Extract from the review of the Greenland ice book the passage from "The Ice at the" up to and including "difficulty of survival.", copying it word for word.

======== Supplied text ========

The Ice at the End of the World is a story of the stark and uncomfortable realities explorers and scientists face every day on the ice sheet. Gertner has an uncanny ability to reinforce the atrocities of the Arctic by separating the worst case scenarios into one sentence paragraphs to drive home the difficulty of survival. 

Greenland is melting. Scientists have been marking this change for decades. As the ice sheet melts into the ocean, sea levels will rise. Slowly and then at increasing rates. Until the past fifty years, it was believed climate does not and cannot change quickly within one lifetime or even many lifetimes. As research progressed, the results did not always agree with this belief, and “The scientific community tends to respond to unanswered questions about research results with a call for more research.” As scientists continue their research on ice cores taken from Greenland, it has become obvious: climate can and has changed drastically in a matter of years. It happened about 117,000 years ago, and it’s happening again today. The world’s climate is changing. And it’s changing quickly. Greenland is melting, and it affects the entire world.

======== Entries supplied ========

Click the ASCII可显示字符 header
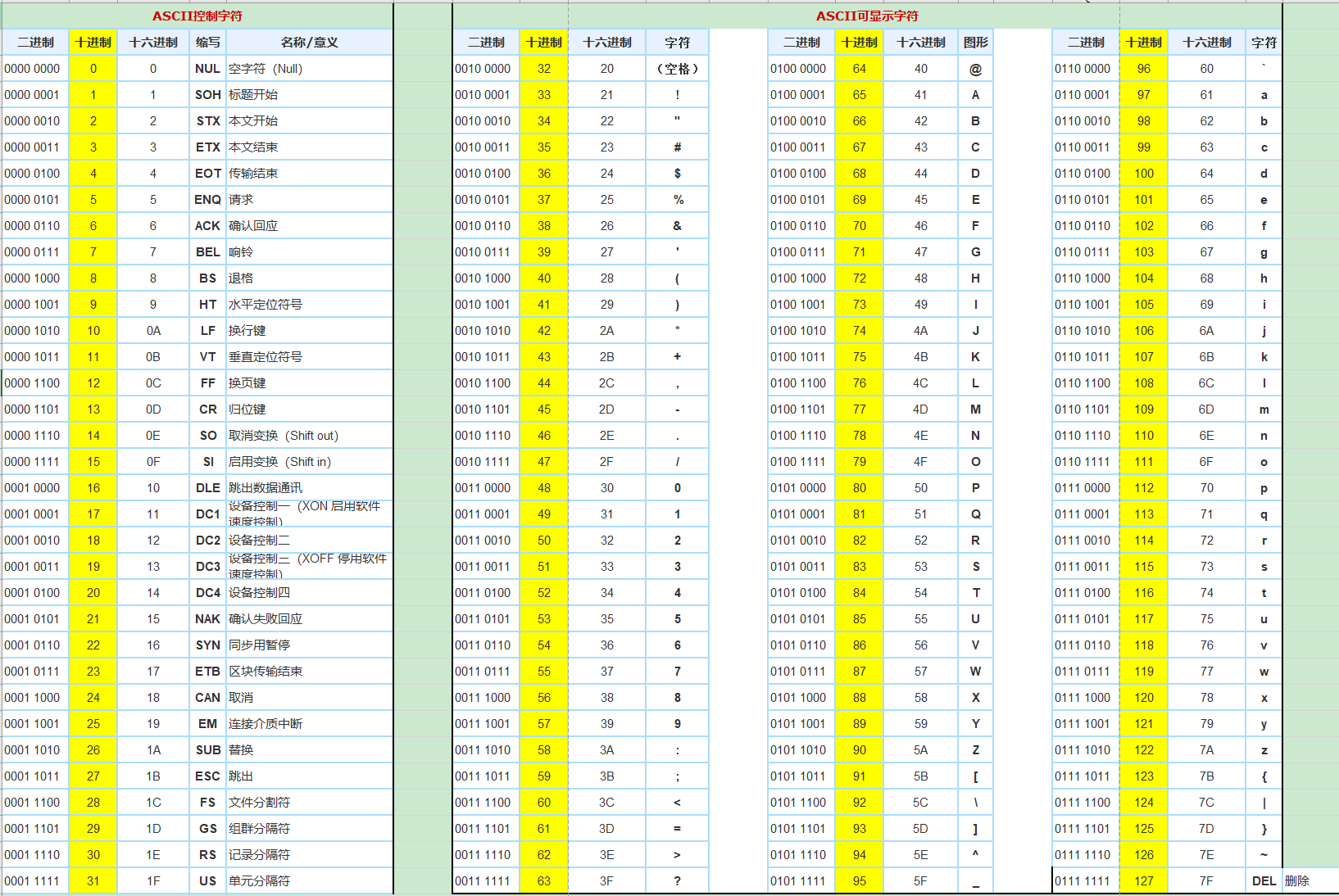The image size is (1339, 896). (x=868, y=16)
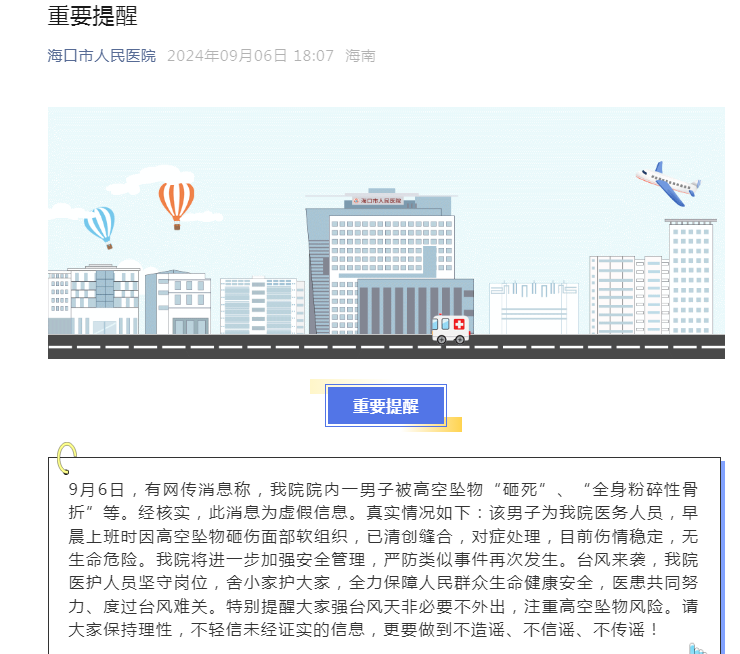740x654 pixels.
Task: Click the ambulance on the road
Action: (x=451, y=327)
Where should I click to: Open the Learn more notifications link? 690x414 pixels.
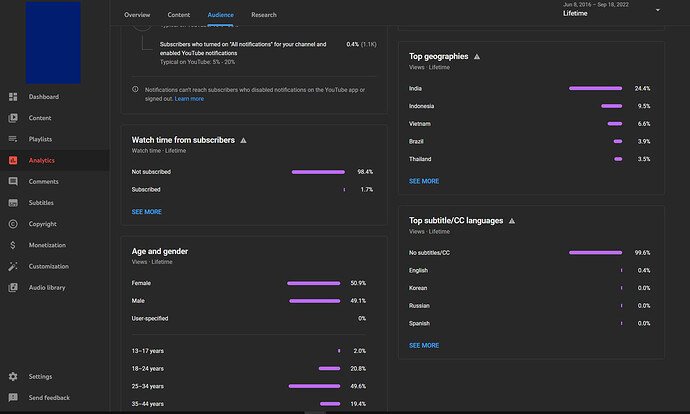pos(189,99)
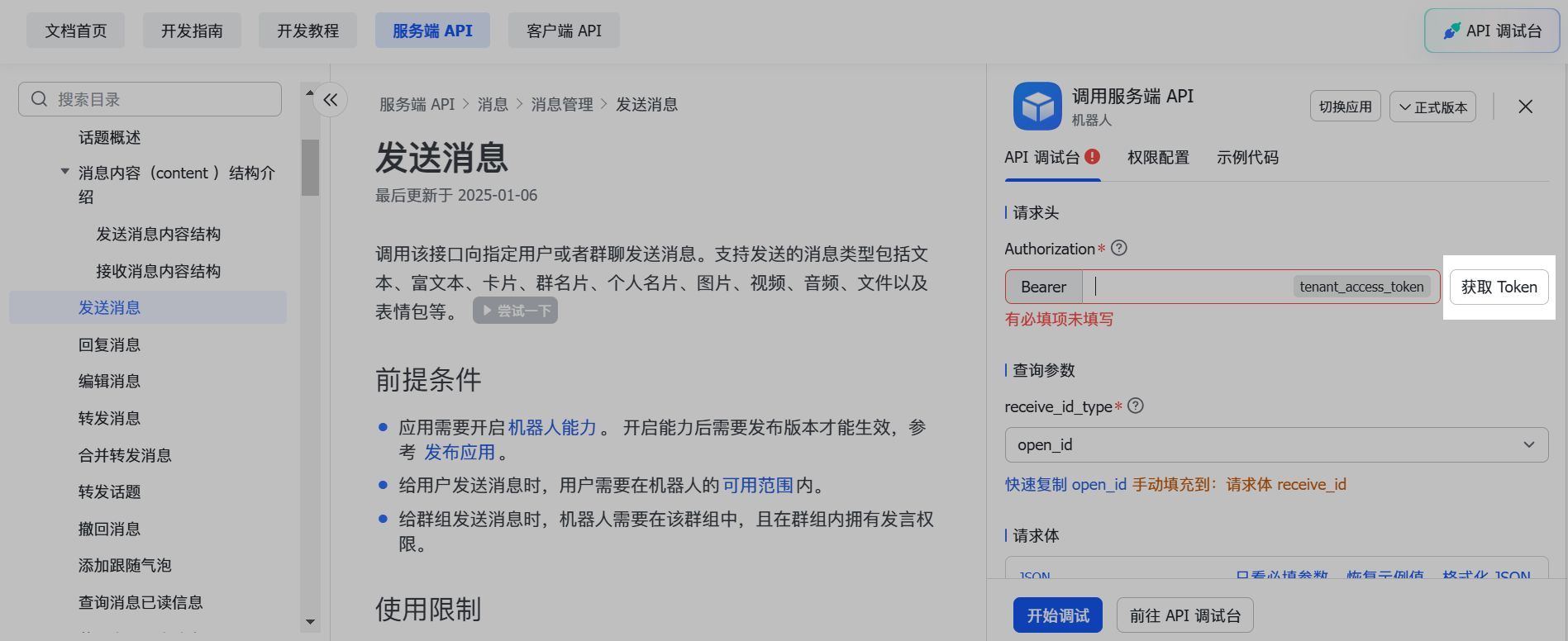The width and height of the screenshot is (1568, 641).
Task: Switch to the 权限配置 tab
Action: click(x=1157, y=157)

========

▸ Completed exercise:
The Ice at the End of the World is a story of the stark and uncomfortable realities explorers and scientists face every day on the ice sheet. Gertner has an uncanny ability to reinforce the atrocities of the Arctic by separating the worst case scenarios into one sentence paragraphs to drive home the difficulty of survival.